● **BRIEF 1**
In the text about NVIDIA at Kaggle, in which place did the team with Christof Henkel finish?

● **TEXT PROVIDED**

--*--

NVIDIA was represented in this competition by four members of the Kaggle Grandmasters of NVIDIA (KGMON) team, in three different leading teams. Chris Deotte (cdeotte) from the USA was part of the first-place team, Gilberto Titericz (Giba) from Brazil and Jean-Francois Puget (CPMP) from France were part of the second-place team, and Christof Henkel (Dieter) from Germany was part of the 6th place team.
Kaggle process
Kaggle competitions work by asking users or teams to provide solutions to well-defined problems. Competitors download the training and test files, train models on the labeled training file, generate predictions on the test file, and then upload a prediction file as a submission on Kaggle. After you submit your solution, you get a ranking on the public leaderboard and a private leaderboard, which is only visible at the end of the competition. At the end of the competition, the top three scores on the private leaderboard obtain prize money.
A general competition tip is to set up a fast experimentation pipeline on GPUs, where you train, improve the features and model, and then validate repeatedly.
With the RAPIDS suite of open-source software libraries and APIs, you can execute end-to-end data science and analytics pipelines entirely on GPUs. RAPIDS relies on NVIDIA CUDA primitives for low-level compute optimization but exposes GPU parallelism and high memory bandwidth through user-friendly Python interfaces. The RAPIDS DataFrame library mimics the pandas API and is built on Apache Arrow to maximize interoperability and performance.

--*--

● **DATA SHOWN**
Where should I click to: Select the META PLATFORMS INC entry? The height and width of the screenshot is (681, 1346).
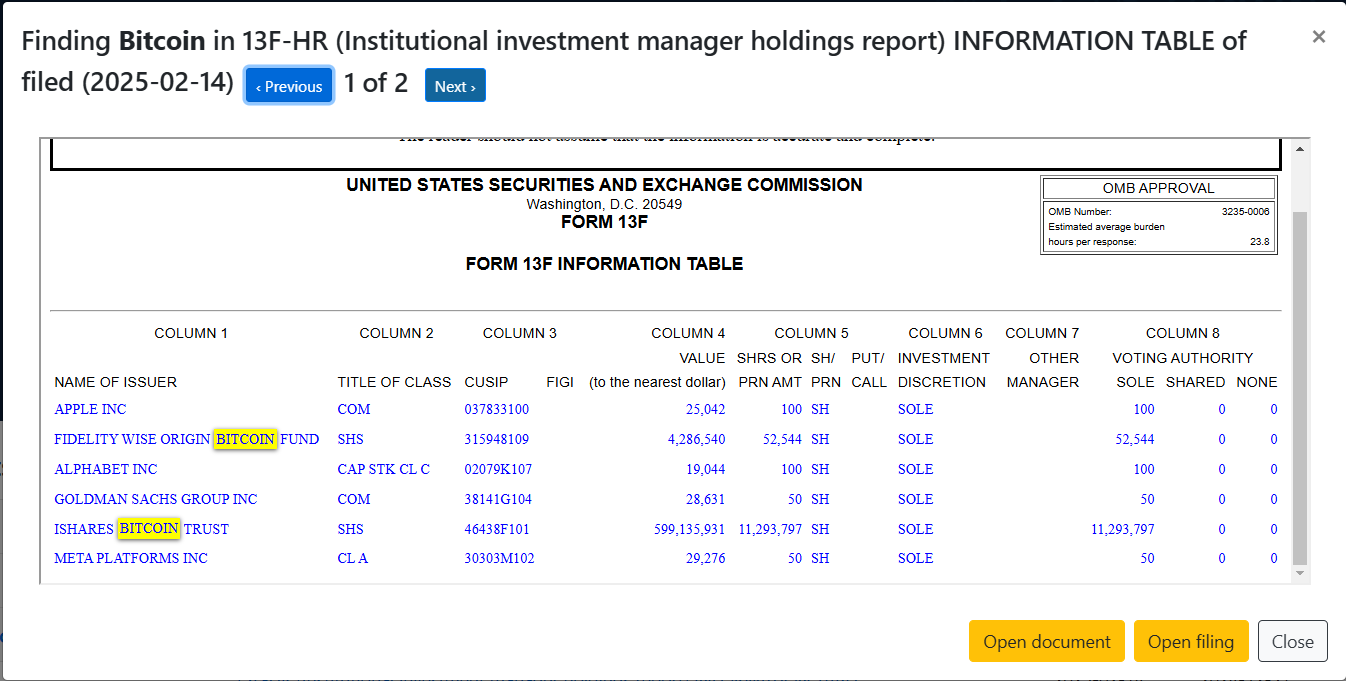[130, 558]
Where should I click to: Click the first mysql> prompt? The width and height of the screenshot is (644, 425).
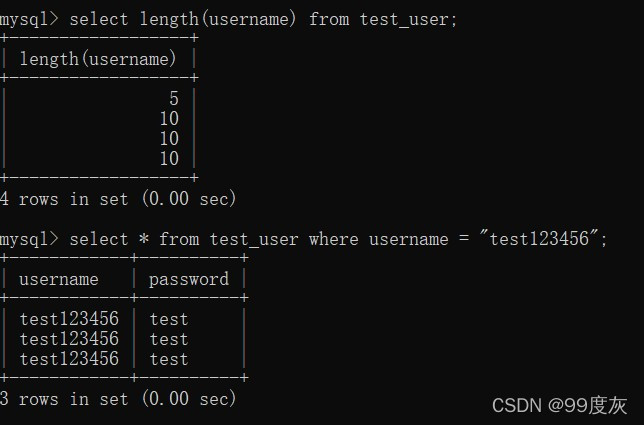pyautogui.click(x=29, y=19)
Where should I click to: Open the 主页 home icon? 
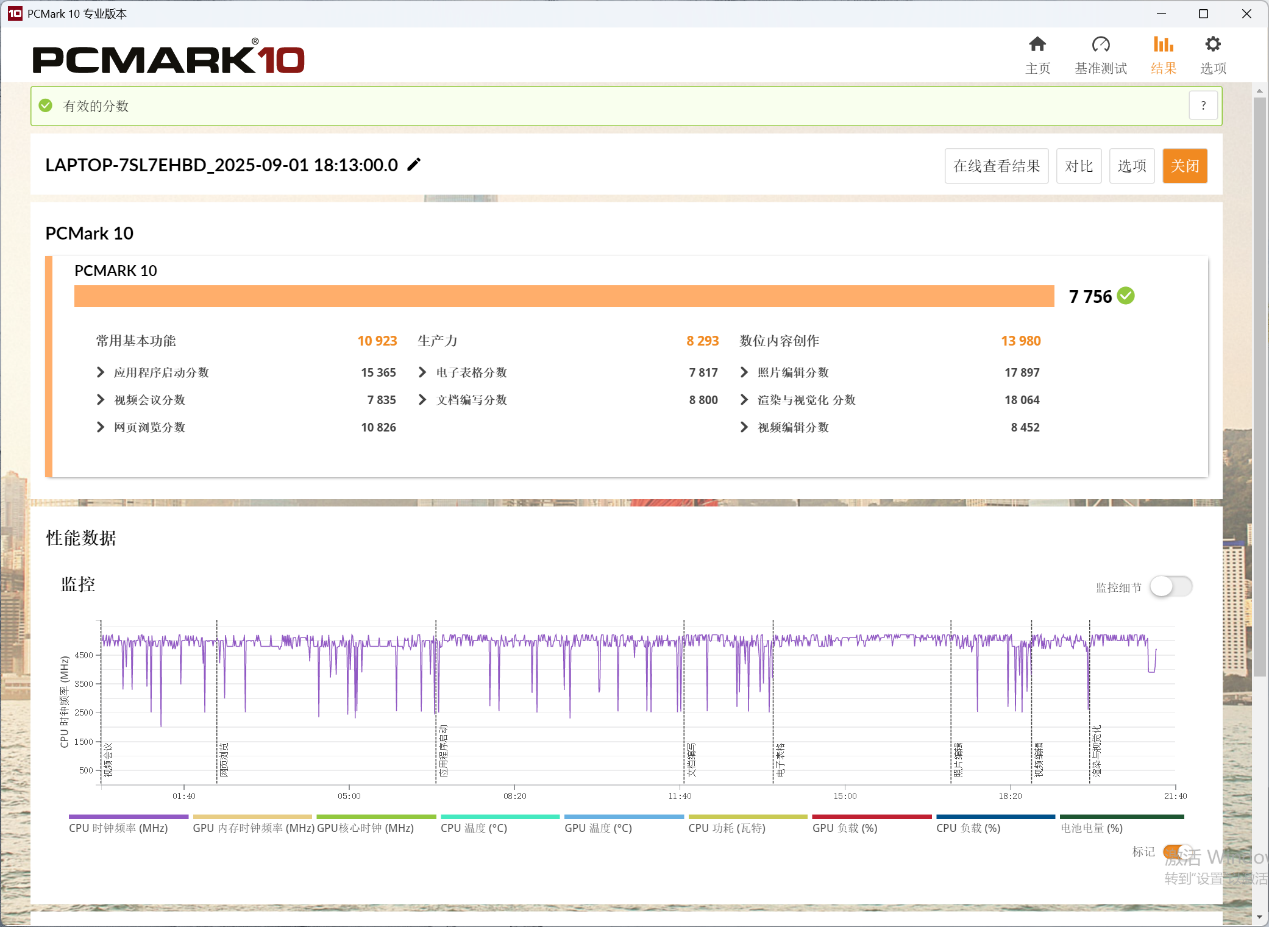point(1037,45)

--*--

● **BRIEF 2**
Rewrite the rows above as a JSON list of strings, one string for each line, with blank lines skipped. Leave the pictures out.

● **WRITTEN REPLY 1**
6th place

● **WRITTEN REPLY 2**
[
  "Where should I click to: Select the META PLATFORMS INC entry? The height and width of the screenshot is (681, 1346).",
  "[130, 558]",
  "Where should I click to: Click the first mysql> prompt? The width and height of the screenshot is (644, 425).",
  "pyautogui.click(x=29, y=19)",
  "Where should I click to: Open the 主页 home icon? ",
  "point(1037,45)"
]